Expert explains DNC star speaker list
The Democrats also reaching out to young voters to help get President Obama re-elected. And they're turning to some celebrities to get your attention. Video by fox4now.comvideo
FORT MYERS, Fla - Much of the week's Democratic National Convention (DNC) is designed to score key groups: minorities and women and the coveted youth vote. And as you're about to see, it's all carefully crafted.
Democratic delegates are filling the Time Warner Center in Charlotte for their biggest display to date.

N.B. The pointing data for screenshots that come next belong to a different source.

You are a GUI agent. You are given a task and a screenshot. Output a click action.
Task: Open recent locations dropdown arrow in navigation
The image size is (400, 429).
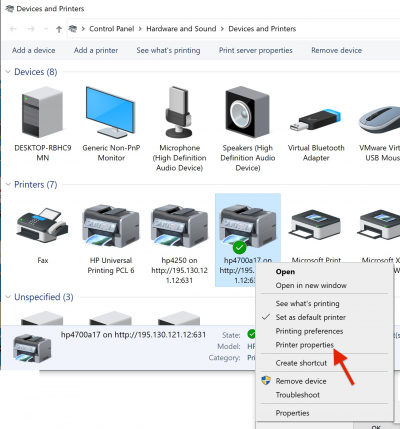46,29
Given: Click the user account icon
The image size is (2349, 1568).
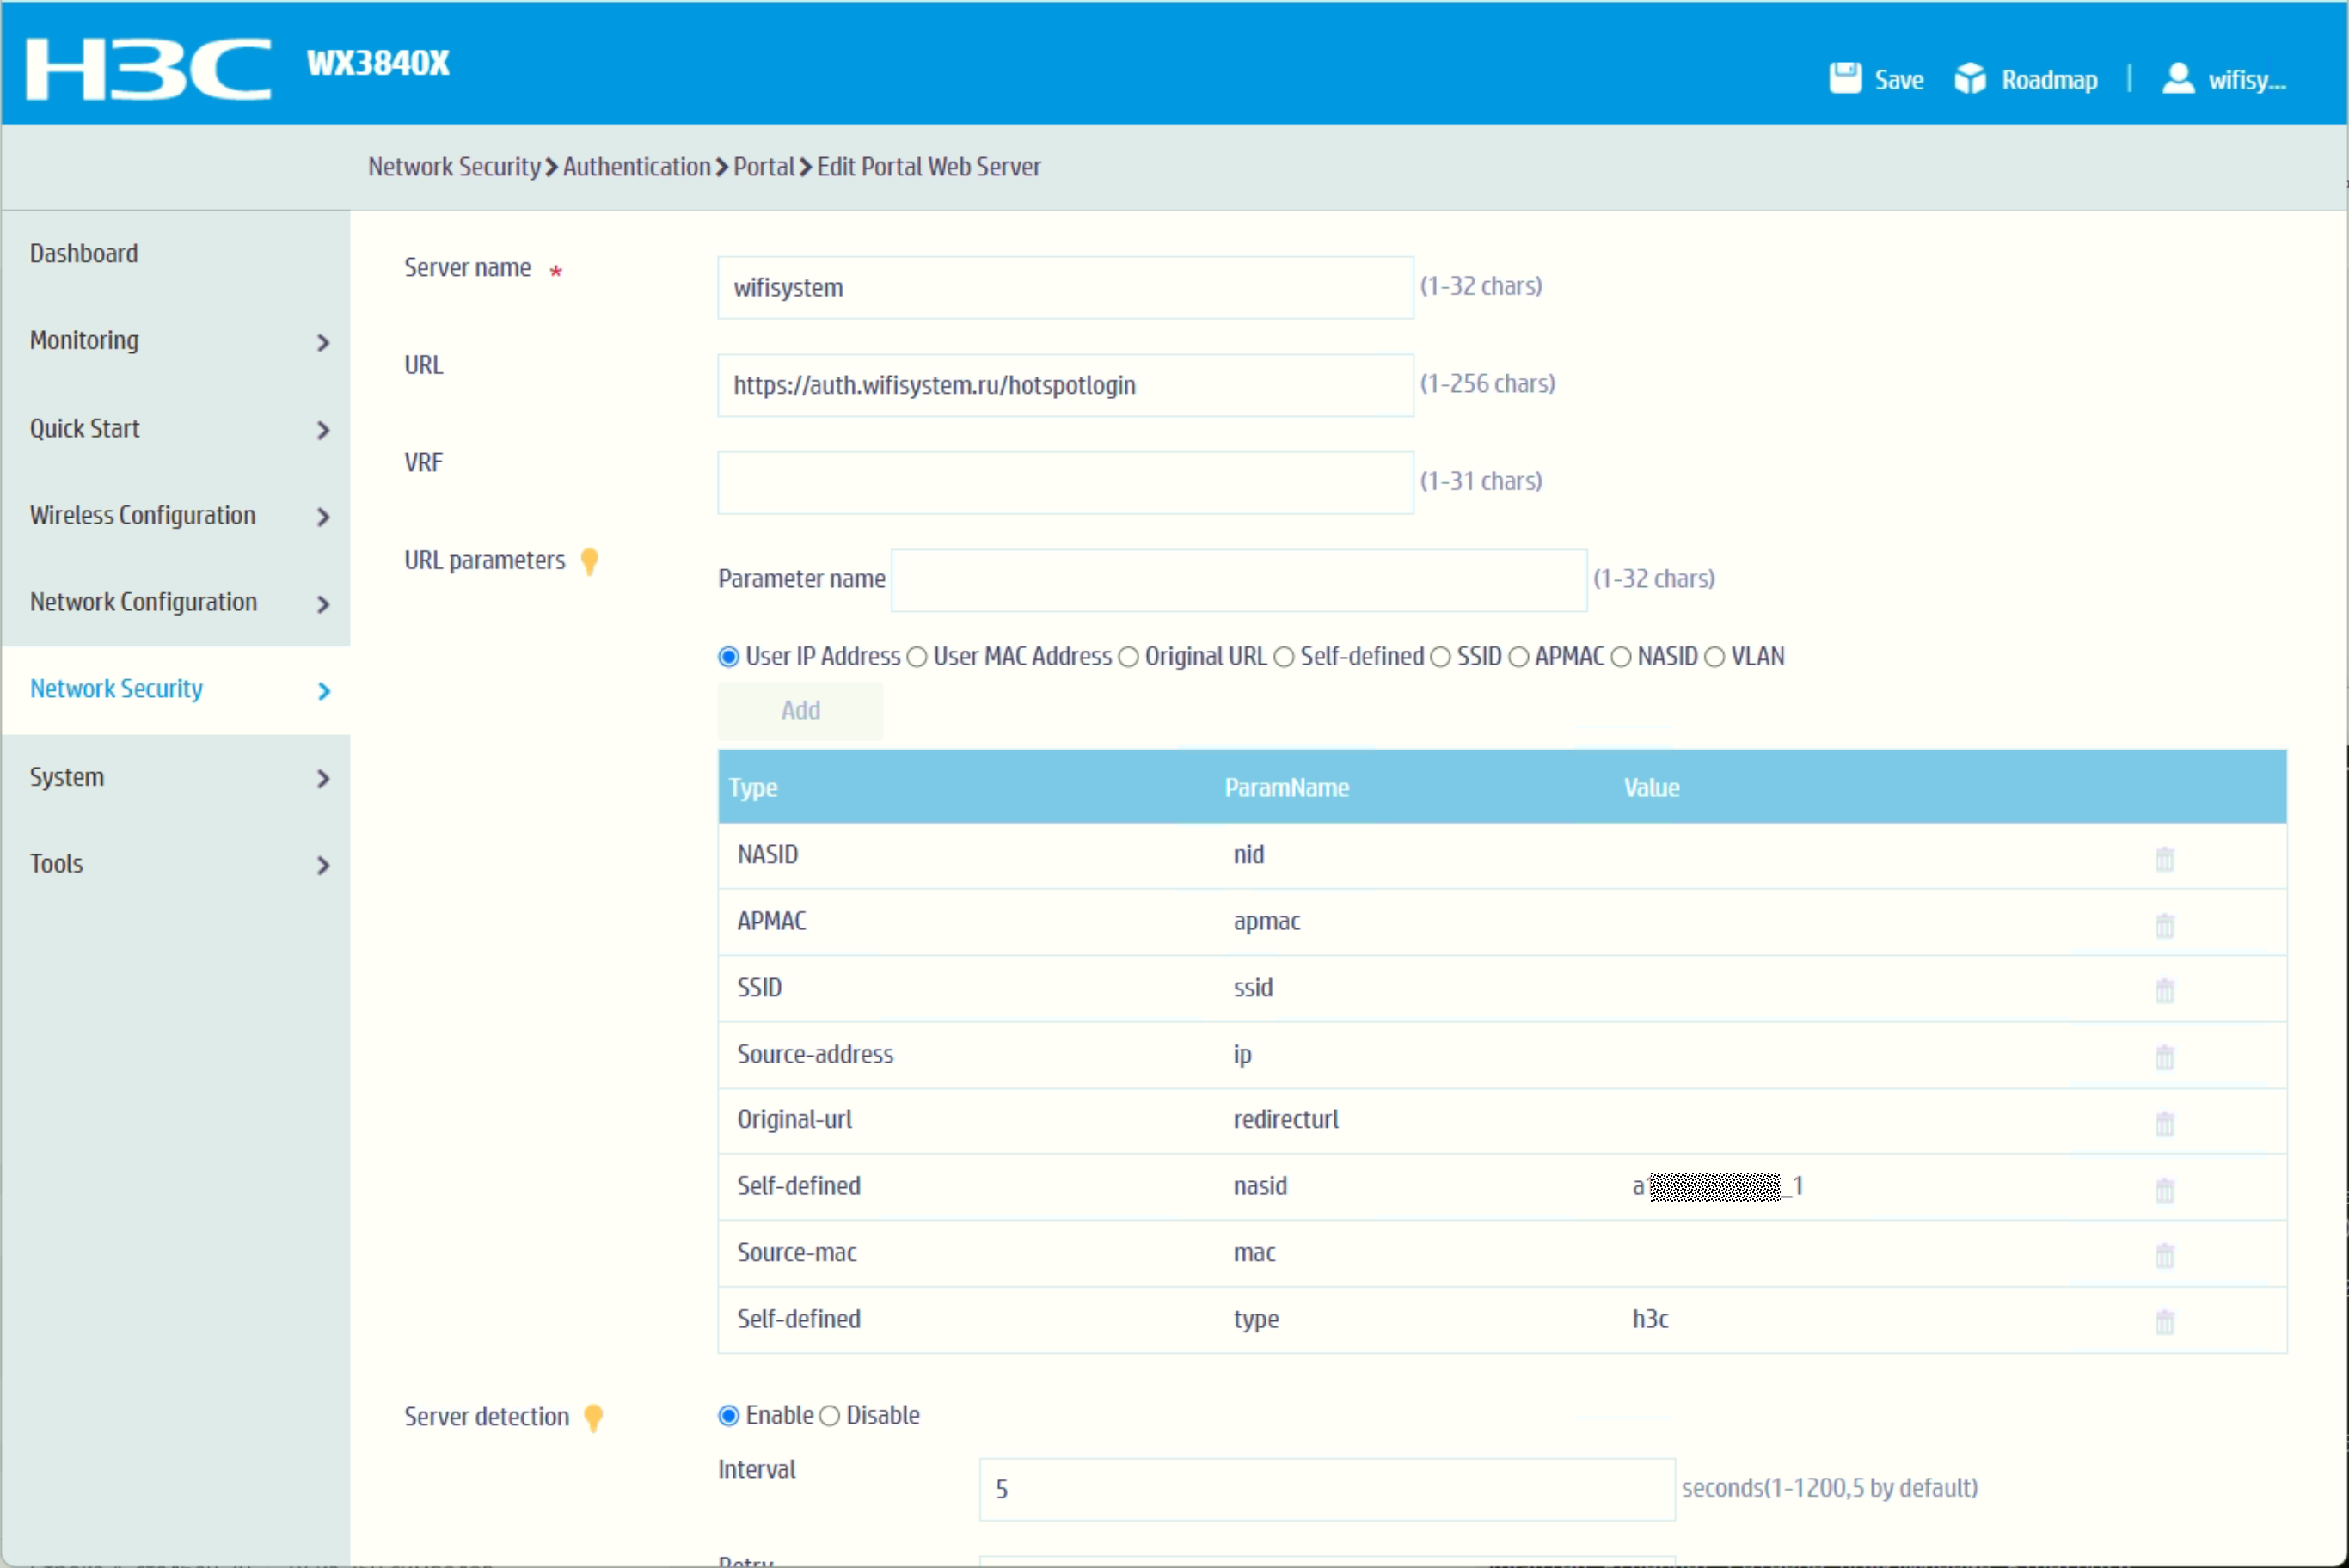Looking at the screenshot, I should (x=2177, y=78).
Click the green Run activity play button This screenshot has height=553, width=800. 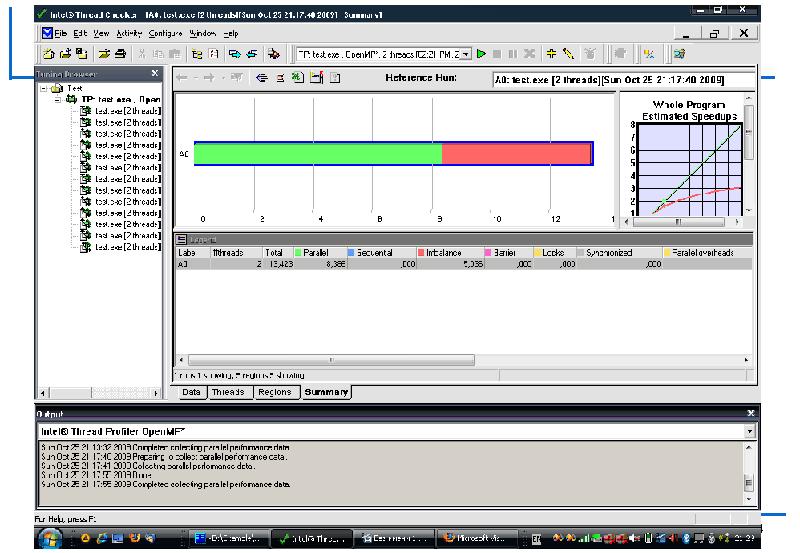point(481,53)
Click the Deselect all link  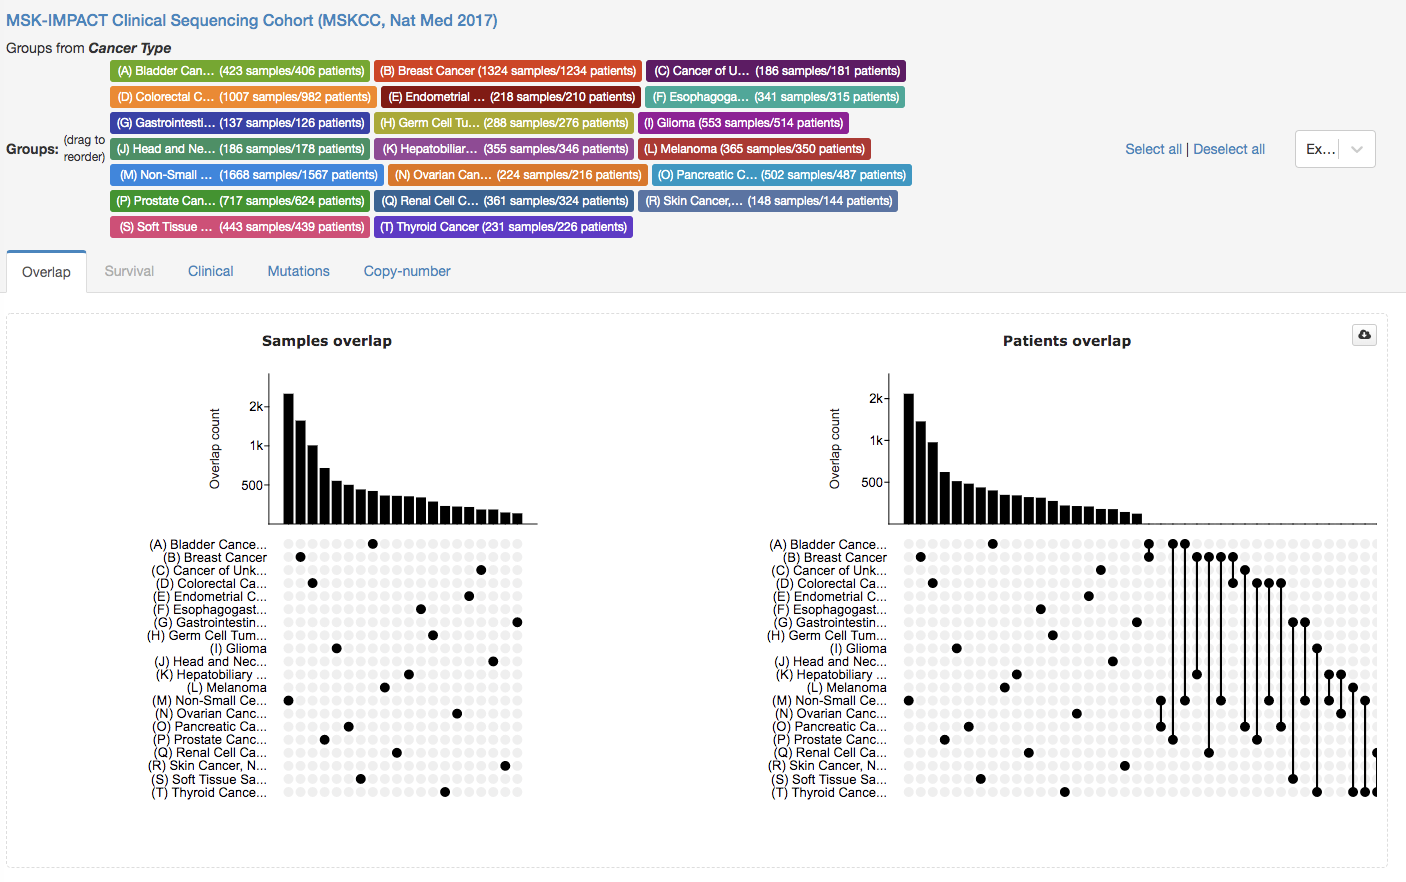coord(1229,148)
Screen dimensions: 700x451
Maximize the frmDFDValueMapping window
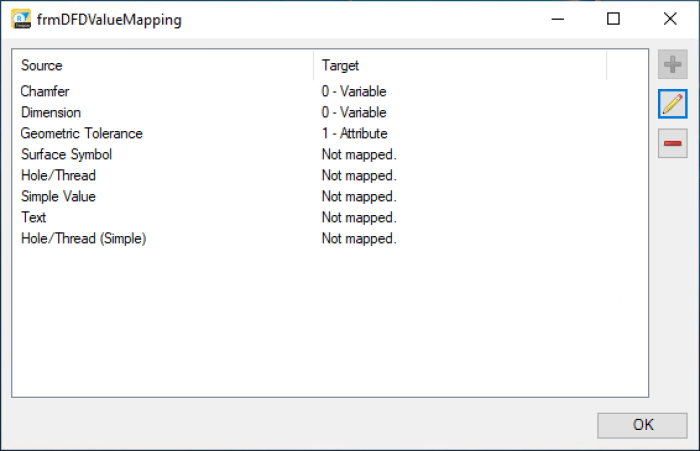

"This is if you think about the convention is one giant commercial," said Laura Weir, a political science professor at Edison State College.
Weir points out the science of selecting Wednesday's big name Hollywood speakers: Scarlett Johansson, Natalie Portman and Kerry Washington. They're the heavy-hitters.
"We are going to see women who are highly successful women and very publicly accessible women," explained Weir.
Compare that to last week's Republican National Convention (RNC) guest spot, Clint Eastwood. He's the celebrity Republican's chose to reach a younger audience.
"Do you see it as a missed opportunity?" asked Fox 4 reporter Gabrielle Sarann to Weir. "I think it's absolutely a missed opportunity. In fact, i think it's a huge strategic mistake on their part," she replied.
In 2008, Democrats locked in the youth vote. And they'll need them again this year, like Edison State College Students. They're part of the very base dems are targeting with star-studded lineups.
"Will it affect your vote?" asked Sarann to Linnea Neace, a freshman at Edison. "Not at all."
Neace votes Republican though she's watching the DNC.
"I feel so strongly about how i feel about politics than a celebrity," added Noce.
Classmate Matthew Bond won't be tuning in. Democrats have his vote already.
"When you see a lineup of pretty women, what do you think?" asked Sarann to Bond. "It's amazing that they support Obama just like i do," he replied.
And that appeal is strategic. Experts say we can expect to see more as we head to November.
"[It] absolutely generates voters," said Weir. "You want to be with the popular people, you want to be with the winners."